You are viewing a plain text version of this content. The canonical link for it is here.
Posted to dev@lucene.apache.org by Arvind Srinivasan <lu...@ziplip.com> on 2005/05/26 18:13:31 UTC

Potential Segment corruption

Hi,
We have seen Lucene segments corrupt, under the following situation:
During merging of segments, the following sequence of operations takes place
  (1) Locks index
  (2) get new segment name by calling newSegmentName() which basically will
      call segmentInfos.counter++
  (3) Data is written to the new Segments
  (4) Segment File is rewritten.
  (5) Old segments are deleted/marked for deletion.
The corruption is a possiblity when an exception ocurrs on step (3)
preventing the Commit to the segments file. Eg: No disk space, 
loose network share etc, Bad Merging segments etc. 
Because the segment files are not replaced there is no corruption immediately,
however. on the next merge operation, the index will corrupt.  [There is an 
scenario where the corruption may not occur, if the new segment 
is bigger than the failed one.].  I am not sure the effect of this on Compound File Store.
The cause of this issue can be traced to segmentInfos.counter. Because the counter 
is not changed in the segments file, the next merge operation will use the same
failed segment name, and if you are using any standard Directory implementation, 
it will probably write the segment to the same file location. Note the merge operations
opens the segments in read-write mode and therefore we start with a non-empty file.
Some options are: 
(1)Commit the counter after the newSegmentName call. This way we never reuse the
the segmentName.
(2)  Add a callback API to directory interface for a new Segment Creation allowing
the directory interface to clean up, on a new segment write.
(3)  Provide a Rollback mechanism in the event of merge failure. (Using the deleteable
     functionality).
(4) For Compound File Store (The file must be empty). (Possibly, it can use the callback 
     in  (2) to cleanup.
We should apply as many of the them to make the merge code robust to potential failures:
I think with the increase adoption of Lucene, we need to think about data corruption
and recovery issues.
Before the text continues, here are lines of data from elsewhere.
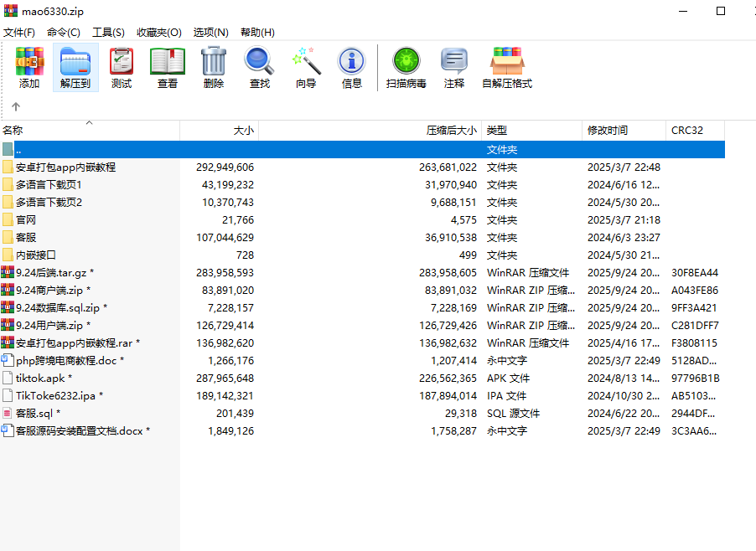The width and height of the screenshot is (756, 551).
Task: Open the 注释 (Comment) toolbar icon
Action: [454, 67]

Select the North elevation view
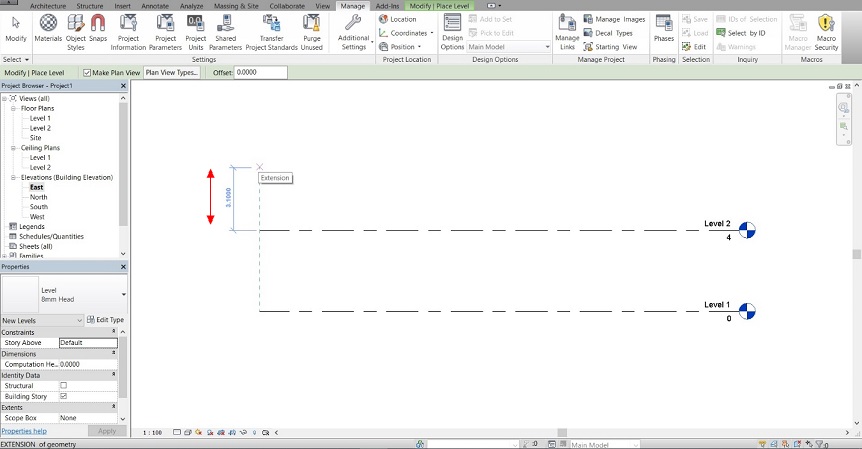(x=39, y=197)
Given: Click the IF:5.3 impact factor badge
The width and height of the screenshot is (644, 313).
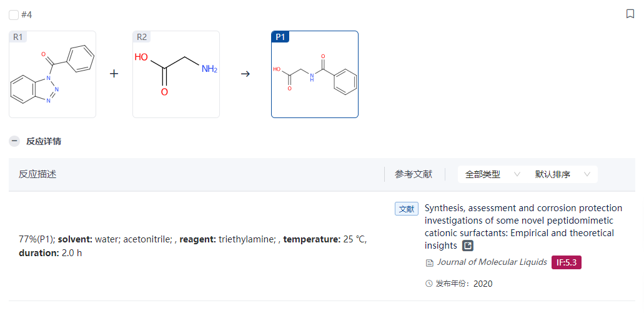Looking at the screenshot, I should [567, 262].
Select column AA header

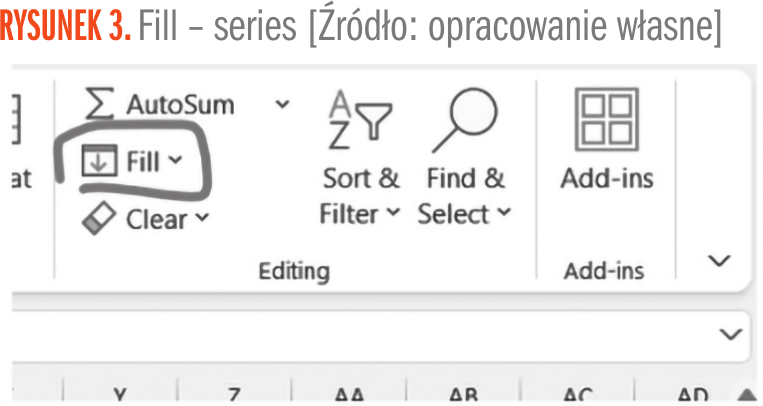[348, 395]
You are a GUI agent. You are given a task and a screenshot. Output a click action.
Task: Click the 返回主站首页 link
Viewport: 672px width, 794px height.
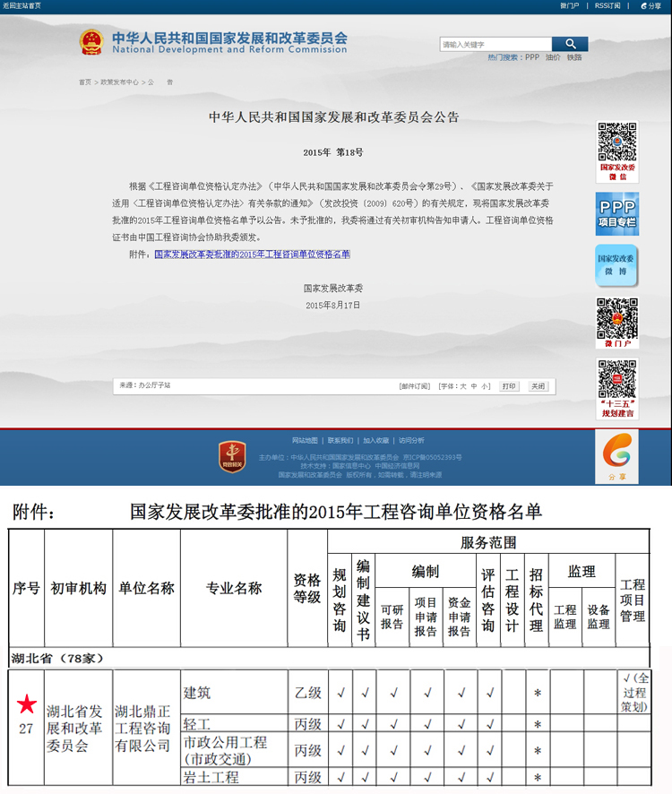(22, 5)
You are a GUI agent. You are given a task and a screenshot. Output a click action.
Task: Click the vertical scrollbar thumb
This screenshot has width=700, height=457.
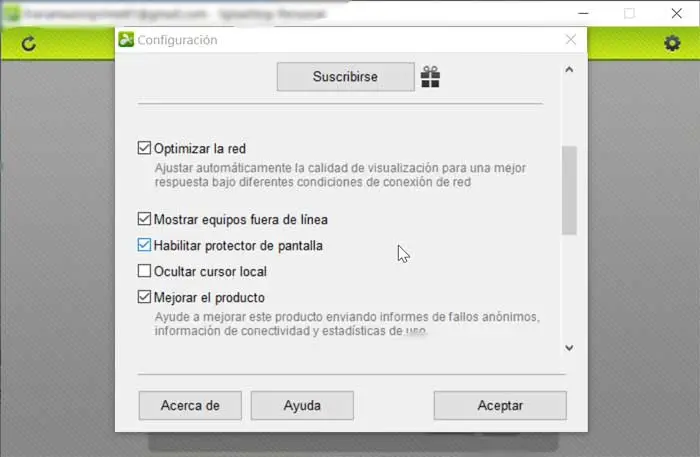pos(569,190)
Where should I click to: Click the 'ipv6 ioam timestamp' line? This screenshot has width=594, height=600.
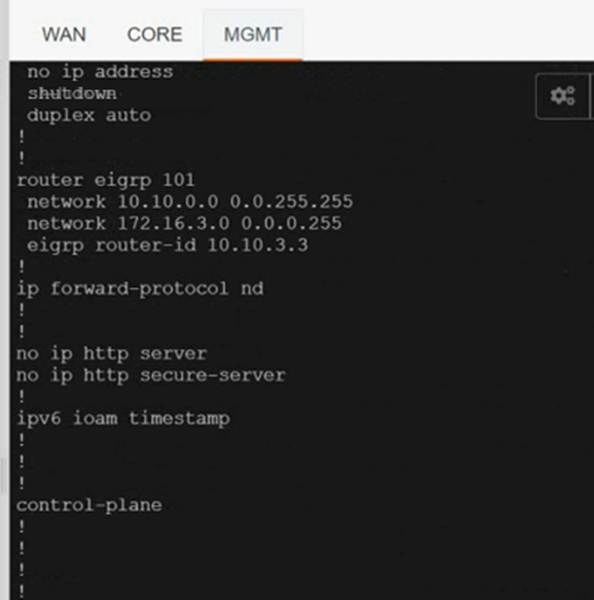(x=123, y=419)
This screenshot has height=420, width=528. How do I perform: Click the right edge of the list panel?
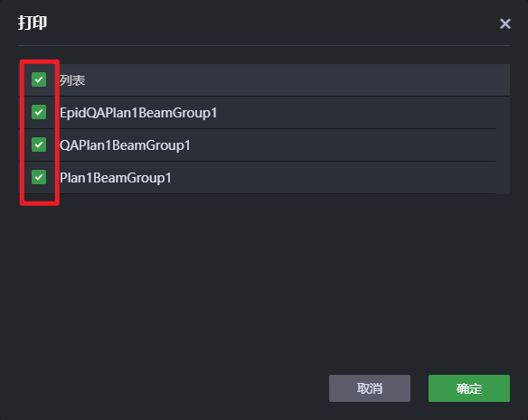click(x=503, y=145)
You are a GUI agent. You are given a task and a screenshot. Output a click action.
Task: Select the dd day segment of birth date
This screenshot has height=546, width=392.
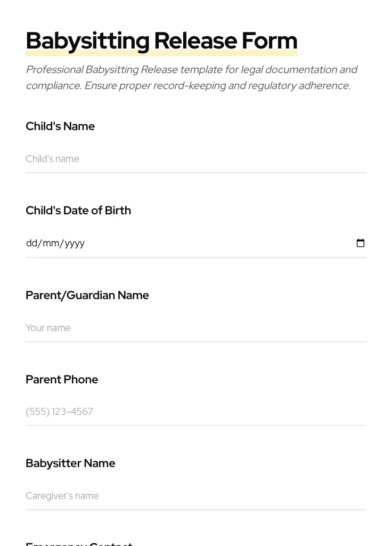point(31,243)
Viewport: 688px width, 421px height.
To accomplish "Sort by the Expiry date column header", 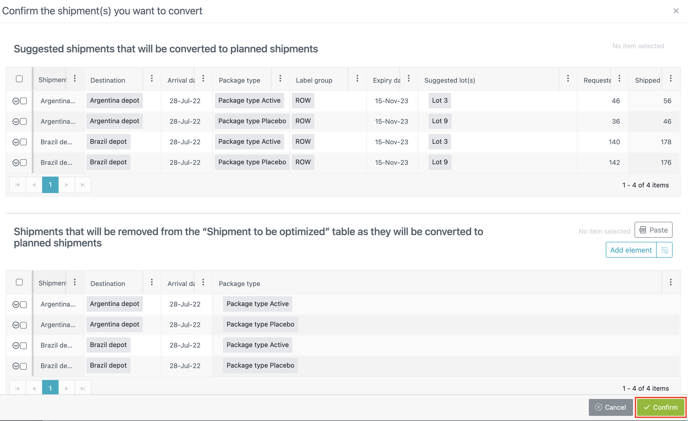I will click(x=385, y=80).
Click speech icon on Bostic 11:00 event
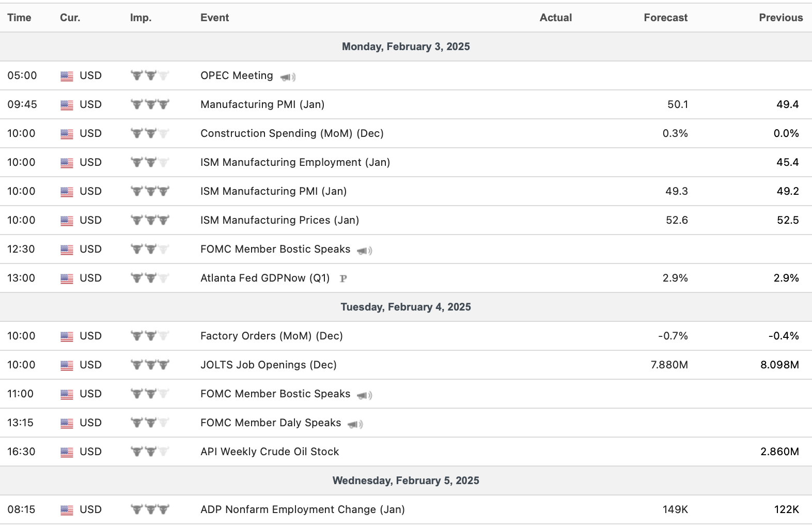This screenshot has height=527, width=812. click(x=365, y=395)
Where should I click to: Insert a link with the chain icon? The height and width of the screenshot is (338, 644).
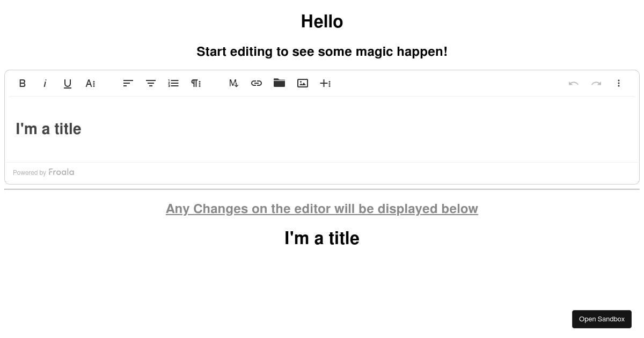pos(257,83)
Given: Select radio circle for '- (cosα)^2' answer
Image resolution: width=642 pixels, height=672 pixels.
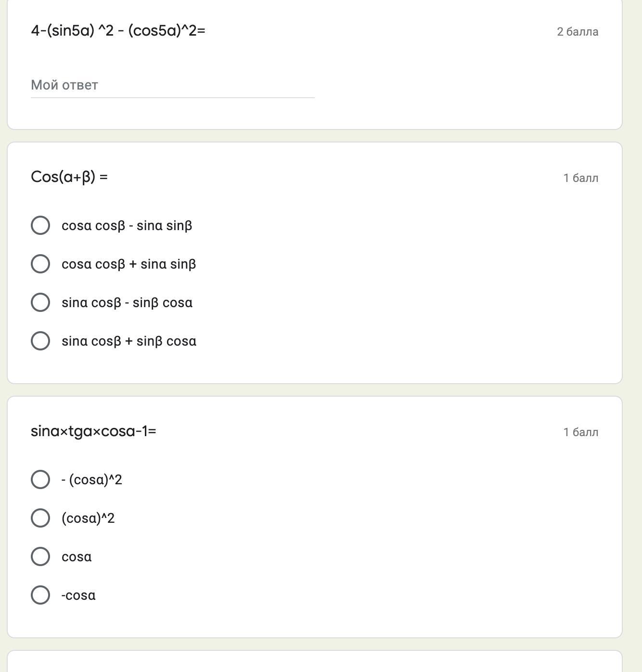Looking at the screenshot, I should [x=40, y=479].

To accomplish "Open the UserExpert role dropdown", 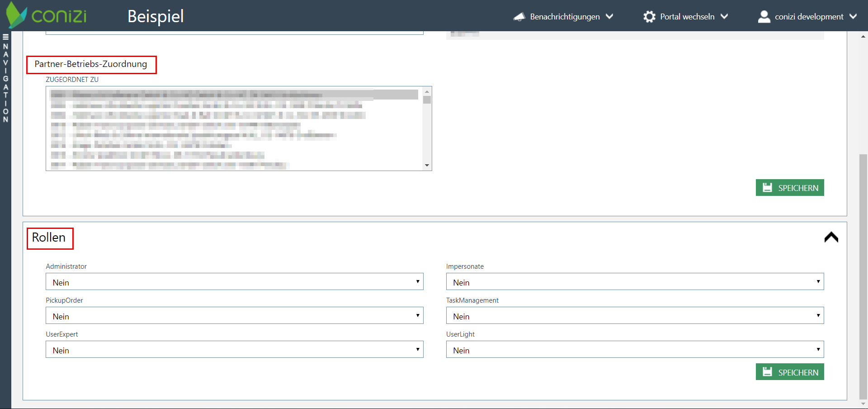I will click(234, 350).
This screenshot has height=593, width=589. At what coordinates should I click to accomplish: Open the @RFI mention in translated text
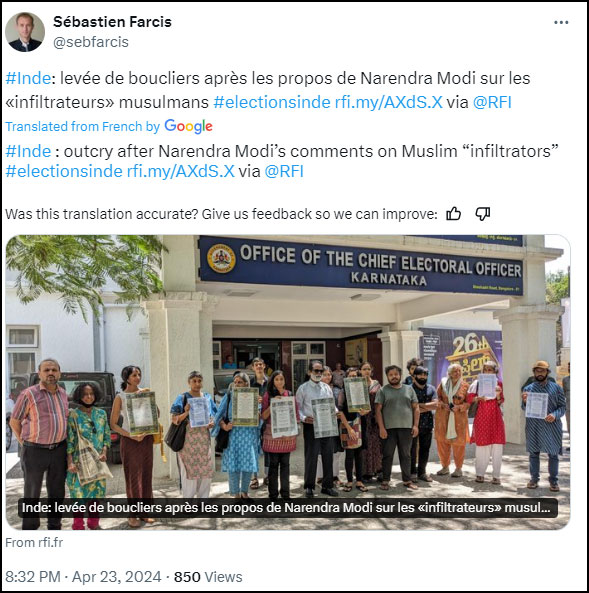[x=284, y=171]
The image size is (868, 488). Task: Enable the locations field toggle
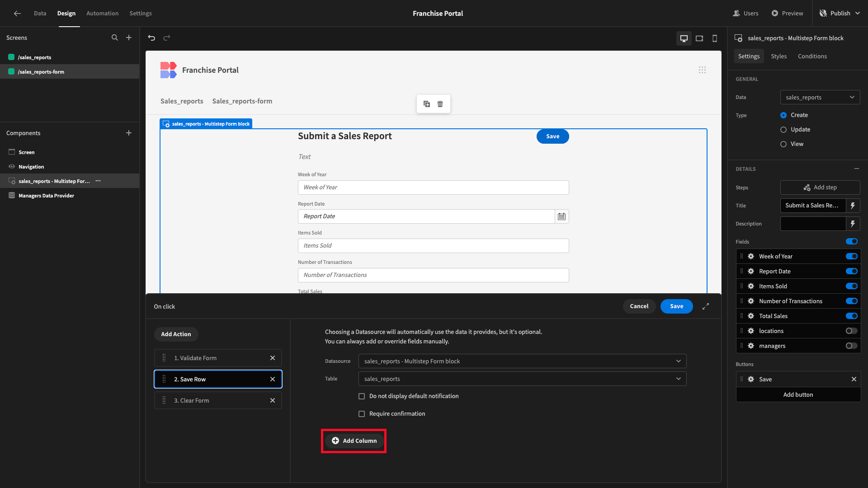(851, 331)
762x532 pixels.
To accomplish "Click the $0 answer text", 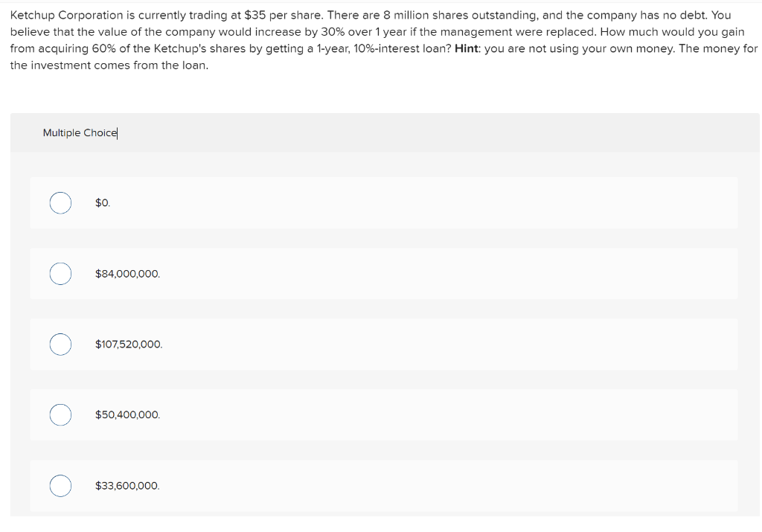I will (102, 202).
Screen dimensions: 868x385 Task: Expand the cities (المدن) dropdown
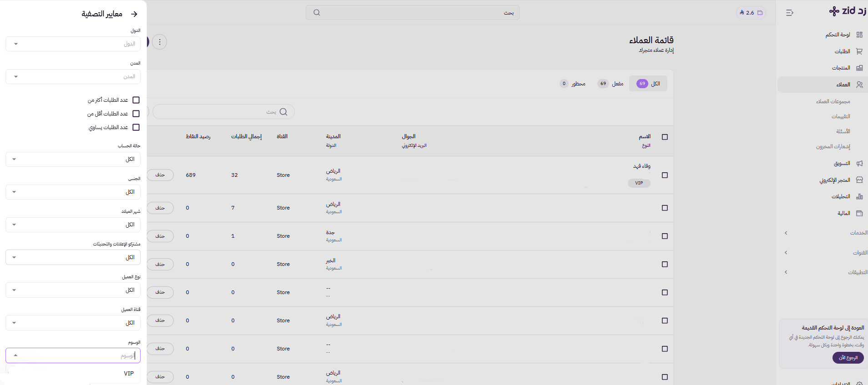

More later,

Arvind.
     

---------------------------------------------------------------------
To unsubscribe, e-mail: java-dev-unsubscribe@lucene.apache.org
For additional commands, e-mail: java-dev-help@lucene.apache.org


Re: Potential Segment corruption

Posted by Doug Cutting <cu...@apache.org>.
Doug Cutting wrote:
> I think the fix is much simpler.  This is a bug in FSDirectory. 
> Directory.createOutput() should always create a new empty file, and 
> FSDirectory's implementation does not ensure this.  It should try to 
> delete the file before opening it and/or call 
> RandomAccessFile.setLength(0).
> 
> I've attached a patch.

I have now committed this patch.

Doug

---------------------------------------------------------------------
To unsubscribe, e-mail: java-dev-unsubscribe@lucene.apache.org
For additional commands, e-mail: java-dev-help@lucene.apache.org


Re: Potential Segment corruption

Posted by Doug Cutting <cu...@apache.org>.
Doug Cutting wrote:
> I've attached a patch.  Does this fix things for you?

Oops.  That had a bug.

Here's a revised patch.  It now passes all unit tests.

Doug

Re: Potential Segment corruption

Posted by Doug Cutting <cu...@apache.org>.
Arvind Srinivasan wrote:
> Some options are: 
> (1)Commit the counter after the newSegmentName call. This way we never reuse the
> the segmentName.
> (2)  Add a callback API to directory interface for a new Segment Creation allowing
> the directory interface to clean up, on a new segment write.
> (3)  Provide a Rollback mechanism in the event of merge failure. (Using the deleteable
>      functionality).
> (4) For Compound File Store (The file must be empty). (Possibly, it can use the callback 
>      in  (2) to cleanup.

I think the fix is much simpler.  This is a bug in FSDirectory. 
Directory.createOutput() should always create a new empty file, and 
FSDirectory's implementation does not ensure this.  It should try to 
delete the file before opening it and/or call RandomAccessFile.setLength(0).

I've attached a patch.  Does this fix things for you?

Doug